I have an App that listens to android.location.PROVIDERS_CHANGED broadcast to stay aware of the phone's current location capabilities.

With Android M and the new App-runtime permissions, it works normally when the location is changed from the system/general panel. But if a user disables the location permission specifically for the App, the same broadcast is not fired.

So far I can test for location access with a regular AlarmManager, but it's quite odd and not very responsive.

Is there any other specific method, ideally a kind of BroadcastReceiver to register that keeps us informed of this location app-permission-change with Android M?

Sorry, but you are not directly notified about permission changes, for locations or other permissions, unless there's some undocumented hack that I'm not aware of.

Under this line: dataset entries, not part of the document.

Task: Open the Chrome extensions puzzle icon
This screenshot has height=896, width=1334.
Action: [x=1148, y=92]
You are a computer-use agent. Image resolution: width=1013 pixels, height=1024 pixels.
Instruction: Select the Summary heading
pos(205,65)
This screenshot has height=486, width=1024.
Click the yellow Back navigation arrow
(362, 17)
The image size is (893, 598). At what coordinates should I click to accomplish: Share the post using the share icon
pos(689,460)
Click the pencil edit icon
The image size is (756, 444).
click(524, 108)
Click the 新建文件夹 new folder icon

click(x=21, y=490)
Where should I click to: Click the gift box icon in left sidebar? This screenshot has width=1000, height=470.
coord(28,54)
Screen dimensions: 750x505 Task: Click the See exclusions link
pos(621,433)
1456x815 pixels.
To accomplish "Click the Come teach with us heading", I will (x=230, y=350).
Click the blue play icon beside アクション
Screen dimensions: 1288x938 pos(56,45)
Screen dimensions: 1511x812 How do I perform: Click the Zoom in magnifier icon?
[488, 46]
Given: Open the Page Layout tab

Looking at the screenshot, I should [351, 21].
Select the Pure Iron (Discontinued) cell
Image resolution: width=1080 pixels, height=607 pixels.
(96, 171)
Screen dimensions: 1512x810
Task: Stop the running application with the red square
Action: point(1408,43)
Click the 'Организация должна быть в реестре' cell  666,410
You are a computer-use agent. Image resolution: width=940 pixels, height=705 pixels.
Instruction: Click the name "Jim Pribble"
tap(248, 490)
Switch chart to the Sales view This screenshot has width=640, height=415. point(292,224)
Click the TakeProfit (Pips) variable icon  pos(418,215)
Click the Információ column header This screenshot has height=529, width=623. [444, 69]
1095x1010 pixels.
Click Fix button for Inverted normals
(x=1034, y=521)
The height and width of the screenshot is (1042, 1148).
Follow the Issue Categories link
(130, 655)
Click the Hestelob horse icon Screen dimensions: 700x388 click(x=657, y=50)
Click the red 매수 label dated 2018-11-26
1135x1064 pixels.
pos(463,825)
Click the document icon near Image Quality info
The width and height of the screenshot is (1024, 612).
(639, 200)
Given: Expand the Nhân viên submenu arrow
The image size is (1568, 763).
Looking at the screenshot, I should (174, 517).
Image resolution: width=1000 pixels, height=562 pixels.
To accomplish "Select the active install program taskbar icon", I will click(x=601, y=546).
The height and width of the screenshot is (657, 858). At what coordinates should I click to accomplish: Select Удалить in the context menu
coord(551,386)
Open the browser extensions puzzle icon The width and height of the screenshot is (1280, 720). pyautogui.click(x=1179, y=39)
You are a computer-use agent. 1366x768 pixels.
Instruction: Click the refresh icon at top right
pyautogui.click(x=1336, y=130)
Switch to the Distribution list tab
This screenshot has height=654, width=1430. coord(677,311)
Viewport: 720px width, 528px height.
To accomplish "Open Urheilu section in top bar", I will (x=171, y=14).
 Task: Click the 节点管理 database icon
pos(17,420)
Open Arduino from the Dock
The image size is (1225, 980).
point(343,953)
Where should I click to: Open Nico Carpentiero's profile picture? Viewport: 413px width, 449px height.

If the user revokes a permission, your app's process will be terminated. The idea is that you will find out about the revoked permission when your app runs again and you call checkSelfPermission() . That flow is optimized for more conventional cases, where the permission checks are being conducted in an activity opened by the user. It doesn't handle your case very well (though, IMHO, location permissions shouldn't affect the broadcast as you describe).

In the N Developer Preview, you can now set up JobScheduler to monitor a Uri for changes and trigger your job as needed. This is a bit like registering a ContentObserver , except that you don't need the process running all the time — JobScheduler registers the observer and just invokes your JobService as needed. I think that the roster of enabled location sources is found in the Settings provider somewhere; if so, for Android 6.1/7.0/Turbo System 5000/whatever N turns into, you might be able to use JobScheduler to find out about the location source changes, instead of relying on the broadcast.

That doesn't help you for Android 6.0, though. You can use JobScheduler or AlarmManager or something to see if you lost the permission (via checkSelfPermission() ), but that's kinda wasteful of battery life (and, as a result, will not work well given Doze mode and possibly app standby).